This library is designed to analyze wav files generated by the diagnosis device to help interpret, visualize, and diagnose the respiratory state of a patient. As of 8/10/2022, the sound analysis portion of the project is composed of python code that completes filtering and spectral analysis of wav files. There is also some code written for the Teensy 4.1 (found under teensy_code), which currently reads and prints the value of a force sensitive resistor to the serial output, and also writes that data to a .txt file on an attached microSD card.
The main tool, stored in sound_analayis.py is designed to be used from the commandline for developer usage, but is ultimately designed to be written such that the analysis and graphing packages can be imported to other python scripts for machine-learning & other algorithmic analysis.
This function takes in a mono (or stereo, but it will be converted to mono) .wav file, and performs analysis of the file, with the command line output being an amplitude graph & spectrogram plot, as shown above. The green dots represent the spectral peaks at each spectrogram time period, or the first N (in this case, N=4) most intense frequencies at any given time.
foo@bar:~$ python3 sound_analysis.py filename.wav starting_time ending_time minimum_frequency maximum_frequency- filename.wav: Filename or file path of wav file to be analyzed.
- starting_time: Starting time (float, in s) to graph (i.e. minimum x-axis value).
- ending_time: Ending time (float, in s) to graph (i.e. maximum x-axis value). If ending time == "None", the program will default to the audio file's duration.
- minimum_frequency: Lowest frequency (int, Hz) to show on graph (i.e. minimum y-axis value).
- maximum_frequency: Highest frequency (int, Hz) to show on graph (i.e. maximum y-axis value).
Both min & max frequency also apply butterworth bandpass filtering according to the passed in frequencies. Using the script as a collection of imported functions allows more granularity (i.e. choosing exactly what to graph, how to filter, etc.).
respiration_phase.py takes in the Arduino readings from a force sensitive resistor(FSR), and classifies the respiration phase based off of the force exerted onto the FSR. After running, the proogram will output a graph of the raw, cleaned, and calculated data, showing visual classification of each respiratory cycle.
foo@bar:~$ python3 respiration_phase.py '~/your_breathing_data.txt' time_start time_end- '~/your_breathing_data.txt': The path & filename of a text file with integer values representing the force applied by a patient's chest measured via a force sesntive resistor.
- time_start: The first time to display on the graph (x min, in seconds).
- time_end: The last time to display on the graph (x max, in seconds).

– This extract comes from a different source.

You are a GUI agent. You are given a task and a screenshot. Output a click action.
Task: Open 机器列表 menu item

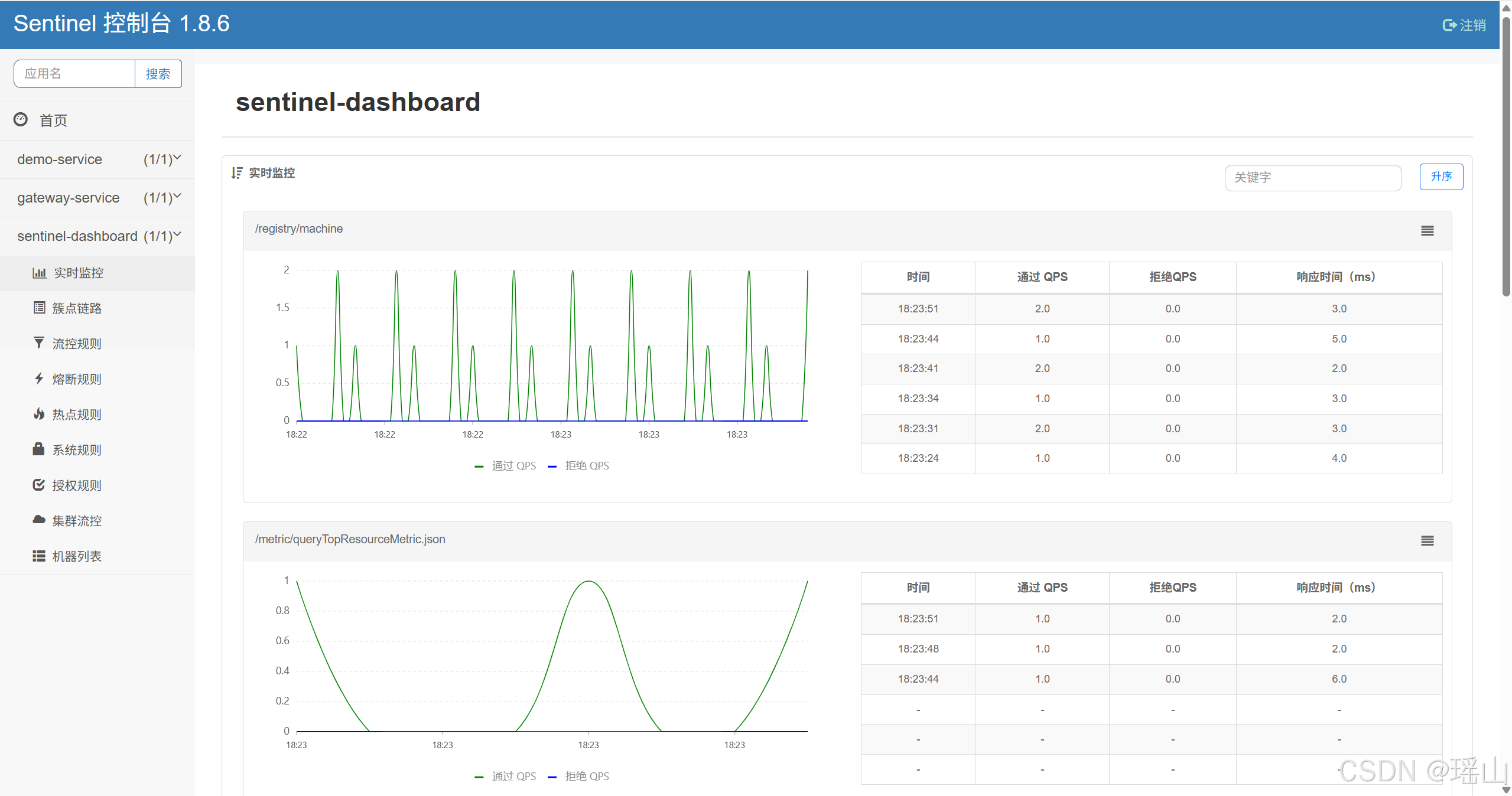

- main: Implements spectral analysis through the scipy.signal.spectrogram function. Almost the enture development time of the project has been spent in this branch, and the other branches are there
- librosa: Implements spectral analysis through the the librosa spectral analysis package.
- specgram-test: Uses the prebuilt matplotlib specgram function instead of calling plt.pcolormesh as in main.
- numpy-fft: A mostly unchanged branch with the intent to implement spectral analysis manually through numpy. In the future, it may allow more granularity.